• _WORK REQUEST_
Restate every record exactly, with nothing skipped.

- Opening Delimiter -

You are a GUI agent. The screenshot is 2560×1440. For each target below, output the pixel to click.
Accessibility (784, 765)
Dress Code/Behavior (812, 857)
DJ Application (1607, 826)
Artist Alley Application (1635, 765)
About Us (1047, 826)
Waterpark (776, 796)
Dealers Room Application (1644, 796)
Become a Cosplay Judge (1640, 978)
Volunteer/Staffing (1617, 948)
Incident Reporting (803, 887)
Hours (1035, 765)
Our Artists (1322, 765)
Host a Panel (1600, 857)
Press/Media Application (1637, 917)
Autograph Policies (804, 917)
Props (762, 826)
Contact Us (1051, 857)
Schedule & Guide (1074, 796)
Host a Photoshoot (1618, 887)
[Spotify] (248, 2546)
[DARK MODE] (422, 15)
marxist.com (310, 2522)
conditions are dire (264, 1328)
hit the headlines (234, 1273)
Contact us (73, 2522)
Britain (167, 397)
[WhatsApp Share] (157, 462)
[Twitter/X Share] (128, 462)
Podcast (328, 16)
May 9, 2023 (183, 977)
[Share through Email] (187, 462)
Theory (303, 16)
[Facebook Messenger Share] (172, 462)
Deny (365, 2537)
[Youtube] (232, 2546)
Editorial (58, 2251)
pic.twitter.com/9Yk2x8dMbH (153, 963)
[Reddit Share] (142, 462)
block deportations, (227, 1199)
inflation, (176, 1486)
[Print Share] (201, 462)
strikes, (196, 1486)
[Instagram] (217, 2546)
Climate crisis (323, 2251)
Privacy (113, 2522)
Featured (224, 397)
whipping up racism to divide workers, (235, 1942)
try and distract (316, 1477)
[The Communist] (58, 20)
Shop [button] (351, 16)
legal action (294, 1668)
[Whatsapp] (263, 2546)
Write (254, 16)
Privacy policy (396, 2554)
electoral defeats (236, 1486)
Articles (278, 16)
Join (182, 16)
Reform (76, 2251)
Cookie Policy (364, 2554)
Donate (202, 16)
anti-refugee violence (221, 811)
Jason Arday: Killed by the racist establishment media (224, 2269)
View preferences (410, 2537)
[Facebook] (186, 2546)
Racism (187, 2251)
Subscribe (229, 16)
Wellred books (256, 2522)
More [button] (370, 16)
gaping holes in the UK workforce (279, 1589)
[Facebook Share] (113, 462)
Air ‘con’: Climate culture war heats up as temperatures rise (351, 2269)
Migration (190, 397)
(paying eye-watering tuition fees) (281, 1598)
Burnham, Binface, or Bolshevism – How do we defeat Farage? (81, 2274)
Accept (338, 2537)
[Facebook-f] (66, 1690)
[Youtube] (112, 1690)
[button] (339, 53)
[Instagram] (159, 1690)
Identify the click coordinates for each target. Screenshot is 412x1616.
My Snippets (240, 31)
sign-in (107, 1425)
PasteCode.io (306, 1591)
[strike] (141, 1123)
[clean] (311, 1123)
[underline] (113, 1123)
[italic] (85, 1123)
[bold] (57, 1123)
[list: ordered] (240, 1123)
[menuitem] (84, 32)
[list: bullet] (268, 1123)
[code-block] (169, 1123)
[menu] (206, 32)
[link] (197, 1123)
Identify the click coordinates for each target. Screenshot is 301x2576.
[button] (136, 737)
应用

- Closing Delimiter -

• _ANSWER SPACE_
You are a GUI agent. The screenshot is 2560×1440. For each target below, output the pixel to click.
Accessibility (784, 765)
Dress Code/Behavior (812, 857)
DJ Application (1607, 826)
Artist Alley Application (1635, 765)
About Us (1047, 826)
Waterpark (776, 796)
Dealers Room Application (1644, 796)
Become a Cosplay Judge (1640, 978)
Volunteer/Staffing (1617, 948)
Incident Reporting (803, 887)
Hours (1035, 765)
Our Artists (1322, 765)
Host a Panel (1600, 857)
Press/Media Application (1637, 917)
Autograph Policies (804, 917)
Props (762, 826)
Contact Us (1051, 857)
Schedule & Guide (1074, 796)
Host a Photoshoot (1618, 887)
[Spotify] (248, 2546)
[DARK MODE] (422, 15)
marxist.com (310, 2522)
conditions are dire (264, 1328)
hit the headlines (234, 1273)
Contact us (73, 2522)
Britain (167, 397)
[WhatsApp Share] (157, 462)
[Twitter/X Share] (128, 462)
Podcast (328, 16)
May 9, 2023 (183, 977)
[Share through Email] (187, 462)
Theory (303, 16)
[Facebook Messenger Share] (172, 462)
Deny (365, 2537)
[Youtube] (232, 2546)
Editorial (58, 2251)
pic.twitter.com/9Yk2x8dMbH (153, 963)
[Reddit Share] (142, 462)
block deportations, (227, 1199)
inflation, (176, 1486)
[Print Share] (201, 462)
strikes, (196, 1486)
[Instagram] (217, 2546)
Climate crisis (323, 2251)
Privacy (113, 2522)
Featured (224, 397)
whipping up racism to divide workers, (235, 1942)
try and distract (316, 1477)
[The Communist] (58, 20)
Shop [button] (351, 16)
legal action (294, 1668)
[Whatsapp] (263, 2546)
Write (254, 16)
Privacy policy (396, 2554)
electoral defeats (236, 1486)
Articles (278, 16)
Join (182, 16)
Reform (76, 2251)
Cookie Policy (364, 2554)
Donate (202, 16)
anti-refugee violence (221, 811)
Jason Arday: Killed by the racist establishment media (224, 2269)
View preferences (410, 2537)
[Facebook] (186, 2546)
Racism (187, 2251)
Subscribe (229, 16)
Wellred books (256, 2522)
More [button] (370, 16)
gaping holes in the UK workforce (279, 1589)
[Facebook Share] (113, 462)
Air ‘con’: Climate culture war heats up as temperatures rise (351, 2269)
Migration (190, 397)
(paying eye-watering tuition fees) (281, 1598)
Burnham, Binface, or Bolshevism – How do we defeat Farage? (81, 2274)
Accept (338, 2537)
[Facebook-f] (66, 1690)
[Youtube] (112, 1690)
[button] (339, 53)
[Instagram] (159, 1690)
Identify the click coordinates for each target. Screenshot is 412x1616.
My Snippets (240, 31)
sign-in (107, 1425)
PasteCode.io (306, 1591)
[strike] (141, 1123)
[clean] (311, 1123)
[underline] (113, 1123)
[italic] (85, 1123)
[bold] (57, 1123)
[list: ordered] (240, 1123)
[menuitem] (84, 32)
[list: bullet] (268, 1123)
[code-block] (169, 1123)
[menu] (206, 32)
[link] (197, 1123)
Identify the click coordinates for each target. Screenshot is 301x2576.
[button] (136, 737)
应用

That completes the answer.